Welcome to the Journal of Now and Forever. This Journal is a collection of my Star Control and Star Control 2 fiction. Note: Some of this material is, by necessity, extrapolation from the slim information provided by canon sources.

New fiction is posted first at My Livejournal before it appears here. This story is in response to 15 Minute Ficlets' Challenge #61.



Still Waters

It has been one of those days where for every good thing, some little, negative thing occurs, and by the end, as I type this, my hands are shaking, and I want very much to blame it on my genes, but I know it's anger, impotent rage against the multitude of small things.

I just had to correct five words in that sentence. Today I hate even my hands.

Let me just say that I'm glad I have spoilsport protection on this journal of mine, to protect it from anyone who tries to look at it. Not that anyone has, obviously, and I know that given provocation, someone might take it as a challenge to defeat the spoilsports. But at least here I can vent without aggravating my coworkers. Still, better safe than sorry – no names of the GUILTY will be mentioned.

Dina (well, her name is acceptable) is talking quite a bit about one of her new coworkers. One of her Committee people. It's all [name] this and [name] that. [Name] says this, and I agree with him. Blah blah blah. There's some childish Earthling phrase, "If you like him so much, why don't you marry him?" It's meant as a condescension, that you're obsessing and praising the person too much. I'd say that to Dina, but I don't want to give her ideas.

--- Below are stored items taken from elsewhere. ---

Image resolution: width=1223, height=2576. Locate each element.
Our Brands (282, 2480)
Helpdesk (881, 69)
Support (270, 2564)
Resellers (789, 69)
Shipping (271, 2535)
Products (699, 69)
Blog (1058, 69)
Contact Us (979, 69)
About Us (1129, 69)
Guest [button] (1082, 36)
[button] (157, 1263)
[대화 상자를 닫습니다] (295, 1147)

If he's the clone series I suspect, it wouldn't work anyway, but I don't know for certain, so that's something I need to look into.

Aron birched at me about the temperature in the flat again. I like it cold. It's hot enough outside as it is. He can always requisition an extra blanket or something, or learn to knit. What am I supposed to do if it

Son of a BITCH! My stupid hands! Somehow I jabbed myself in the thumb with my forenail. You'd think I'd driven a needle in. It still hurts. TODAY. IS. A. TERRIBLE. DAY.

Skip said he heard that someone's going to leave our group soon, that there won't be enough work for us. So of course I intend to buckle down and work as hard as I can to ensure that Dina chooses me to stay on. I didn't even say anything about it, but Skip got all snippy and commented how I was obsessing over the boss. It couldn't possibly be related to my job, oh no. Couldn't possibly be that I want to do the best job I can and keep out of something where my hands might get injured. Stupid hands. Thumb's stopped hurting.

Oh, and they changed the menu at the commissary, and even though I know it's because of seasonal changes in what's available, it still irks me.

Going to try to walk some of this off. Hope nobody gets in my way. Wish I had a dog to kick.